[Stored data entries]
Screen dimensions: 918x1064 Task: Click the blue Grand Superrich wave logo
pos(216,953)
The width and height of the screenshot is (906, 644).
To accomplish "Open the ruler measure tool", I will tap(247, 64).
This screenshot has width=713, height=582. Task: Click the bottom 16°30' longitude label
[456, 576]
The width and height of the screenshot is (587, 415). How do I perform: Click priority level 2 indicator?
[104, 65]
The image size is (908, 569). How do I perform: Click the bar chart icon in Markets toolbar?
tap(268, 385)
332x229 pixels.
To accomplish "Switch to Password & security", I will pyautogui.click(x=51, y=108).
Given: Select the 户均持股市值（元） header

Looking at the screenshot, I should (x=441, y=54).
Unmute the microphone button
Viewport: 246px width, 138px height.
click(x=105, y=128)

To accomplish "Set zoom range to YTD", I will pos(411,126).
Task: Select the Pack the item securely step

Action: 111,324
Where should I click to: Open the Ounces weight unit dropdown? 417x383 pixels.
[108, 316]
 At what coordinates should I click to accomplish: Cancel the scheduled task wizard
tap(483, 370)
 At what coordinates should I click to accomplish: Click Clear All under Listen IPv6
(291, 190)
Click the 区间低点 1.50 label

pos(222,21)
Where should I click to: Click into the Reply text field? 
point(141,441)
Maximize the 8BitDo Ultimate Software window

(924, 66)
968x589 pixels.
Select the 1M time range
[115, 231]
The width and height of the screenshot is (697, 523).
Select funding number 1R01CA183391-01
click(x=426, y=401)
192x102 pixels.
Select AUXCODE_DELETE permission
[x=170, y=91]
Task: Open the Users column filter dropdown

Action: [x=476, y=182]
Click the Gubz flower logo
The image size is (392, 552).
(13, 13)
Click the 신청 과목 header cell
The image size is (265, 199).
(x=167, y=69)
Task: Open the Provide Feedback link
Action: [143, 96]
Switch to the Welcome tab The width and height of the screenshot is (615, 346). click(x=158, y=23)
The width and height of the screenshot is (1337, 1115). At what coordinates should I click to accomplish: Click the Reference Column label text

Task brief: Every line of the data must be reproduced exactly.

Solution to the exercise:
Screen dimensions: 918x1064 Task: Click the blue Grand Superrich wave logo
pos(216,953)
The width and height of the screenshot is (906, 644).
To accomplish "Open the ruler measure tool", I will tap(247, 64).
This screenshot has width=713, height=582. Task: Click the bottom 16°30' longitude label
[456, 576]
The width and height of the screenshot is (587, 415). How do I perform: Click priority level 2 indicator?
[104, 65]
The image size is (908, 569). How do I perform: Click the bar chart icon in Markets toolbar?
tap(268, 385)
332x229 pixels.
To accomplish "Switch to Password & security", I will pyautogui.click(x=51, y=108).
Given: Select the 户均持股市值（元） header

Looking at the screenshot, I should (x=441, y=54).
Unmute the microphone button
Viewport: 246px width, 138px height.
click(x=105, y=128)

To accomplish "Set zoom range to YTD", I will pos(411,126).
Task: Select the Pack the item securely step

Action: 111,324
Where should I click to: Open the Ounces weight unit dropdown? 417x383 pixels.
[108, 316]
 At what coordinates should I click to accomplish: Cancel the scheduled task wizard
tap(483, 370)
 At what coordinates should I click to accomplish: Click Clear All under Listen IPv6
(291, 190)
Click the 区间低点 1.50 label

pos(222,21)
Where should I click to: Click into the Reply text field? 
point(141,441)
Maximize the 8BitDo Ultimate Software window

(924, 66)
968x589 pixels.
Select the 1M time range
[115, 231]
The width and height of the screenshot is (697, 523).
Select funding number 1R01CA183391-01
click(x=426, y=401)
192x102 pixels.
Select AUXCODE_DELETE permission
[x=170, y=91]
Task: Open the Users column filter dropdown

Action: [x=476, y=182]
Click the Gubz flower logo
The image size is (392, 552).
(13, 13)
Click the 신청 과목 header cell
The image size is (265, 199).
(x=167, y=69)
Task: Open the Provide Feedback link
Action: [143, 96]
Switch to the Welcome tab The width and height of the screenshot is (615, 346). click(x=158, y=23)
The width and height of the screenshot is (1337, 1115). At what coordinates should I click to accomplish: Click the Reference Column label text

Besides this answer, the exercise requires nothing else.